China including the two sights in its passports amounted to behavior inciting a dispute and damaged the basis for mutual trust between the two sides of the Taiwan Straits,” the MAC said in an official ‘grave declaration.’

The two scenic sights “were part of the territory of the Republic of China and did not fall under the control of Mainland China,” the statement said.

The presence of the pictures in the passports not only did not conform to reality, but would also hurt the feelings of the 23 million Taiwanese, the MAC said, adding that the government could absolutely not accept it.

The MAC declaration went on to state that the Republic of China was a sovereign and independent nation with its own clearly defined territory according to the Constitution. China should respect the fact that the two sides of the Taiwan Straits were administrated by different governments, and should put disputes aside while respecting the facts, the MAC said.

The Cabinet body called on Beijing to avoid giving the outside world the feeling that it wanted to change the existing situation unilaterally and destroy the results of improving cross-straits relations achieved by hard work. China’s attitude could throw up barriers and even cause mutual interaction to regress, the MAC concluded.

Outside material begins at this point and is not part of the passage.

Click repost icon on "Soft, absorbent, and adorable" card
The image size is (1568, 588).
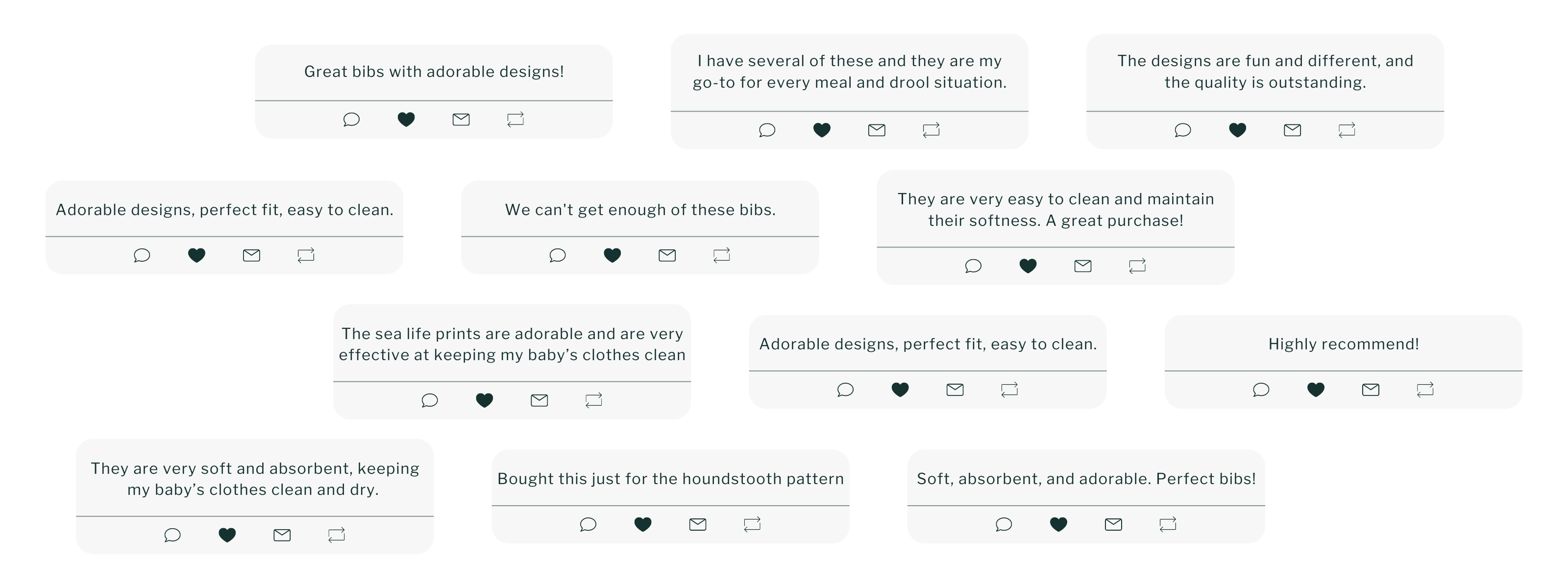click(x=1168, y=524)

DPP lawmakers criticized the government for its belated and weak response to the issue. While Manila and Hanoi had made forceful protests, Ministry of Foreign Affairs spokesman Steve Hsia referred the case to the MAC. Before issuing the official protest, spokesman Liu Te-shun said the MAC had put across its views to China using regular channels of communication.

If the government did not even protest against Taiwan’s territory being included in Chinese passports, then the Republic of China had truly been destroyed, DPP lawmaker Tsai Chi-chang said. He accused President Ma Ying-jeou of using double standards when forcefully defending sovereignty over the Tiaoyutai Islands against Japan while failing to take action against China.

The Philippines said it would not recognize the new passports, which might be issued to millions of PRC citizens and remain valid for ten years. Japan had also looked at the documents, but the drawing of the disputed Tiaoyutai was reportedly too small, so it had decided not to turn the passports into an issue.